[Stored items]
■ ■ ■ ■

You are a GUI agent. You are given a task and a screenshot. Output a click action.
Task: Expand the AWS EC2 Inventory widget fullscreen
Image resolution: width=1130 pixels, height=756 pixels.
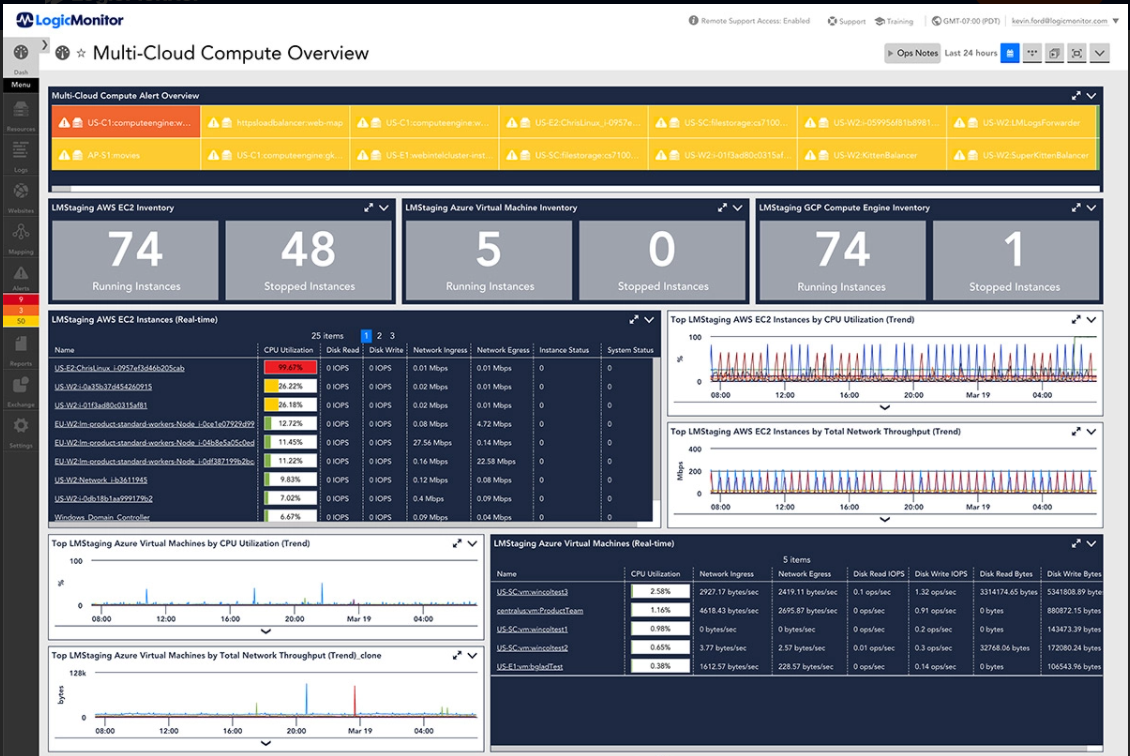coord(368,208)
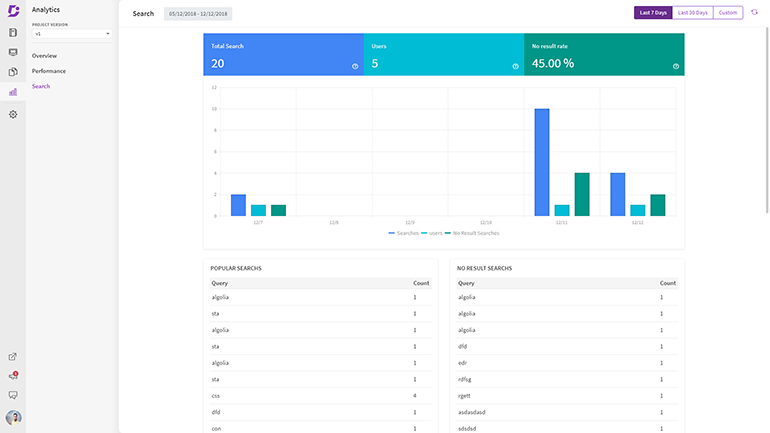Image resolution: width=770 pixels, height=433 pixels.
Task: Switch to Last 30 Days range
Action: 692,13
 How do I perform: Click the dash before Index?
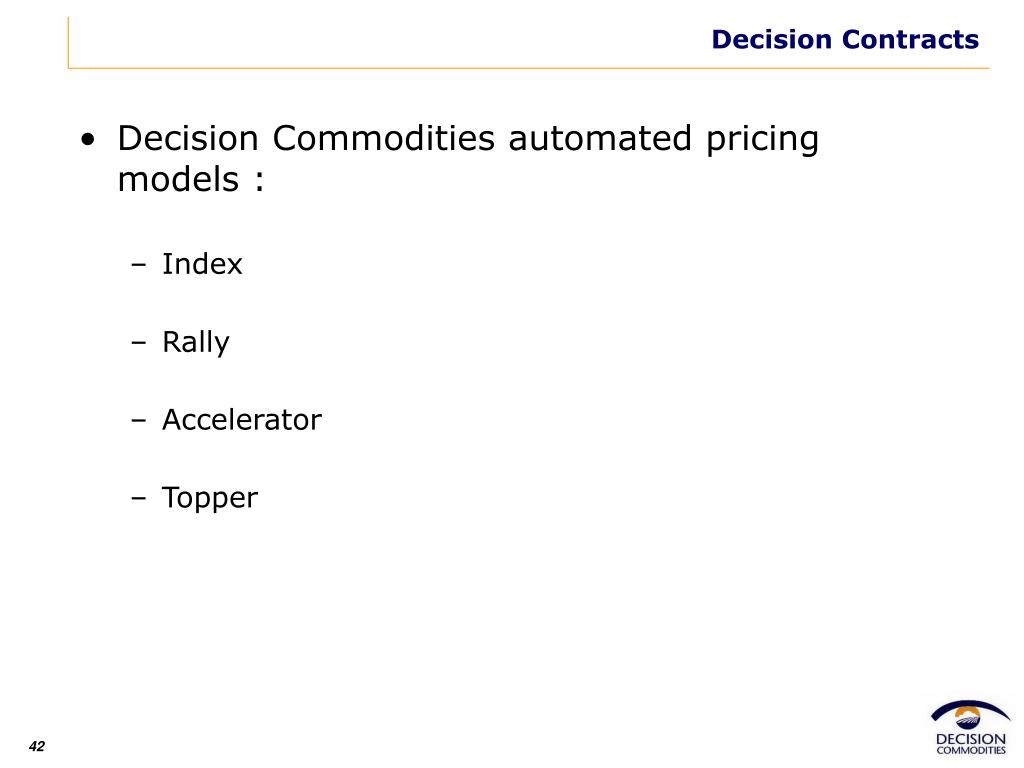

■ ■ ■ ■

INSTRUCTIONS FOR THE TASK
Would you write out the data exactly, with no pictures in the copy?

ANSWER SPACE
You are a GUI agent. You are given a task and a screenshot. Output a click action.
Task: Expand the AWS EC2 Inventory widget fullscreen
Image resolution: width=1130 pixels, height=756 pixels.
coord(368,208)
Image resolution: width=770 pixels, height=433 pixels.
Task: Switch to Last 30 Days range
Action: 692,13
 How do I perform: Click the dash before Index?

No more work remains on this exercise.